许文生见唐韵神色,低头敛了笑意,倒了一杯酒下肚。随即晕了过去。
“喂!文生,许文生。搞什么,是醉了么?”唐韵摇了摇旁边人事不醒的许文生,随后自顾自嘀咕道。
青天白日的狂欢也同样如医院般清冷。转眼一天又过了。
朱磊终于是又在第二晚过来陪床了。此时房门外的暗处守着花儿,还有几个其他保镖。里面只有朱磊一个人。
朱磊小心翼翼替黎倾鑫擦了脸,随即擦手,当他握住黎倾鑫右手腕时,那个银制镂空星星手环落入眼底。
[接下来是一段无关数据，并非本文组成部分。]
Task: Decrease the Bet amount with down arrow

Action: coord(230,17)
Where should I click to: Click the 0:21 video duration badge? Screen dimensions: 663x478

曾经唐屹悦就已这个手镯一直周旋在十离身边,后来的确也是对的人。
如今,一个失踪,一个躺在这里。朱磊心里起伏跌宕。
他思绪万千,电话响了。
“喂!张莫。”
“磊哥,你知道黎哥怎么回事吗?我给他打了好些个电话,总是无法接通。”
朱磊看了病床上的人一眼,轻声走至窗前,才继续说道:“那你给其他人打电话了吗?”
“我就给薛大哥打了,不过他也没接。”
“他们最近在处理公司的那些事,黎哥手机着他摔了屏幕,拿去修理去了。我也是刚去找他才知道的。对了,你们在老家都好吗?叔叔和阿姨,还有玉儿都好吗?准确的是你和……”朱磊不停地说着。
“这样啊,你们没事就好。这两天,我总是有些烦躁不安。”张莫和朱磊通话后,心头稍稍松了一口气。
张莫看着远处支着画板的母女两人,眼角的笑意浓烈,不过也带了些忧愁。他总觉得朱磊和平时有些不一样。
他随即从口袋里掏出了一根棒棒糖,准备撕开放进嘴里。此时,一只白嫩的手伸了过来,手上摊着一个烟盒。